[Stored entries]
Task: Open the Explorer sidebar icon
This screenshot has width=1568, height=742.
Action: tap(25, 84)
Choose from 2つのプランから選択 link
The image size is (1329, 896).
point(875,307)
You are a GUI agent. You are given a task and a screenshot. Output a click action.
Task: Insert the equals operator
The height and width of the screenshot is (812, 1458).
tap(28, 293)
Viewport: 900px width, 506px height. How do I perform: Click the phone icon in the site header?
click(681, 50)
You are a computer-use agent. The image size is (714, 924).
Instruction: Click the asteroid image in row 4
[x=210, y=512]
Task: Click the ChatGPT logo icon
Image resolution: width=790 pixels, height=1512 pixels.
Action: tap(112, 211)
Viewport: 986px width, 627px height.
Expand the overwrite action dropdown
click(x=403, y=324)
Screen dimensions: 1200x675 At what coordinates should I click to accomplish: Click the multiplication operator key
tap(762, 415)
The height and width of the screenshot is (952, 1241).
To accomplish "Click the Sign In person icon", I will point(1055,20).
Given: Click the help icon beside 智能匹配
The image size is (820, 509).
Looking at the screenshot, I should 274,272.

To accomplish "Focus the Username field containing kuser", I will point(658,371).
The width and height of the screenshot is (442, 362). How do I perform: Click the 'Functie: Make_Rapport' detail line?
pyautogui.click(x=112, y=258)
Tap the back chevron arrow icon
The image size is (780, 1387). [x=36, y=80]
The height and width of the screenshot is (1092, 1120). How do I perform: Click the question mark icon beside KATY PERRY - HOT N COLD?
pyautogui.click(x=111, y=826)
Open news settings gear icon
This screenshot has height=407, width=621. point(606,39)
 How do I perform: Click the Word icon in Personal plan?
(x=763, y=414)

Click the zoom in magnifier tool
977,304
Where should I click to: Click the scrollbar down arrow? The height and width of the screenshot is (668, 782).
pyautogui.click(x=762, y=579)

ABOUT THIS EXERCISE →
Go line by line through the records and copy those that contain the word "will".

TASK SOLUTION →
To accomplish "Click the Sign In person icon", I will point(1055,20).
To accomplish "Focus the Username field containing kuser", I will point(658,371).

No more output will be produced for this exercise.